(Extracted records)
——————

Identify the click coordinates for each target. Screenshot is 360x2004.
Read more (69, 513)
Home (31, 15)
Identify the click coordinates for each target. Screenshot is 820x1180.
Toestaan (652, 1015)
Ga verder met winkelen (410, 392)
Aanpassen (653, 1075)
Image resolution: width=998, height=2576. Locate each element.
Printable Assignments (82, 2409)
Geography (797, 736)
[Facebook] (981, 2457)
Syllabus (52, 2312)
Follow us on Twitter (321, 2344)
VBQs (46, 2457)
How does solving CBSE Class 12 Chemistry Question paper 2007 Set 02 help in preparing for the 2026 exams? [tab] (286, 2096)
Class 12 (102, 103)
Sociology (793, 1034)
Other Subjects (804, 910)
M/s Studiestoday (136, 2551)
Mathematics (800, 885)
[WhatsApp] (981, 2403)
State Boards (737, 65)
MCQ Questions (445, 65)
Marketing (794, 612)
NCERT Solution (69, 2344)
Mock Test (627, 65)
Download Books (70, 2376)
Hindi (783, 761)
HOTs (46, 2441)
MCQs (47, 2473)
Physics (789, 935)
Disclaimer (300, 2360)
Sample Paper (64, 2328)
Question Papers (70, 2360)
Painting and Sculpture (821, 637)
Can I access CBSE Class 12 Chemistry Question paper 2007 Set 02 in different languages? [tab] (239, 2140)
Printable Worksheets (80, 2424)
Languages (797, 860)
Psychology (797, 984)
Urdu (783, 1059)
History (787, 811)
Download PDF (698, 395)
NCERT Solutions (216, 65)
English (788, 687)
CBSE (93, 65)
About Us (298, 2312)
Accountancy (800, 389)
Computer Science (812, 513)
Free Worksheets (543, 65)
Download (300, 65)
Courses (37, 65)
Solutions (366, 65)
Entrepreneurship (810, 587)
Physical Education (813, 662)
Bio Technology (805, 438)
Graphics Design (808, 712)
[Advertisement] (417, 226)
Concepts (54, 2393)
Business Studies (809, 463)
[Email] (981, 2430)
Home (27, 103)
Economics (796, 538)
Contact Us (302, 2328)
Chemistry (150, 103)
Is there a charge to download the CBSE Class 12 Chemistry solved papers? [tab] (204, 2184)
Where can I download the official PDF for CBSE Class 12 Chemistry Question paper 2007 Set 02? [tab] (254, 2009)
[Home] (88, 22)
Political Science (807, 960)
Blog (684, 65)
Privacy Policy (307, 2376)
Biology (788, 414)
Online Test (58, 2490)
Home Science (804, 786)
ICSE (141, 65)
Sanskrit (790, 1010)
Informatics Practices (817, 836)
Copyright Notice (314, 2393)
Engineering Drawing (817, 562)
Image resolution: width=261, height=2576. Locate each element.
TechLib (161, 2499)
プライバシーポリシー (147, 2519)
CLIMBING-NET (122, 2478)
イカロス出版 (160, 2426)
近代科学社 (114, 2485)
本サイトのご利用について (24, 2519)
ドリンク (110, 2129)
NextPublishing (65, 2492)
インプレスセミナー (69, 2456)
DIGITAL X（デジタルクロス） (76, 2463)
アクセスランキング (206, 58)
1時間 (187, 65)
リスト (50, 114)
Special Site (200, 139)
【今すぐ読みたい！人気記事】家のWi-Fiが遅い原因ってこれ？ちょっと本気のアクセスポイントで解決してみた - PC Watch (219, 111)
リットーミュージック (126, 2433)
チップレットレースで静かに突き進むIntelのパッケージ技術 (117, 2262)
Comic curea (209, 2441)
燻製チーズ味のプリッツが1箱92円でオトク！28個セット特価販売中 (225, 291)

——————

▶ Assigned task
Within the data above, how many lines contain "element"? Respond with the tally alone.

▶ Your solution
2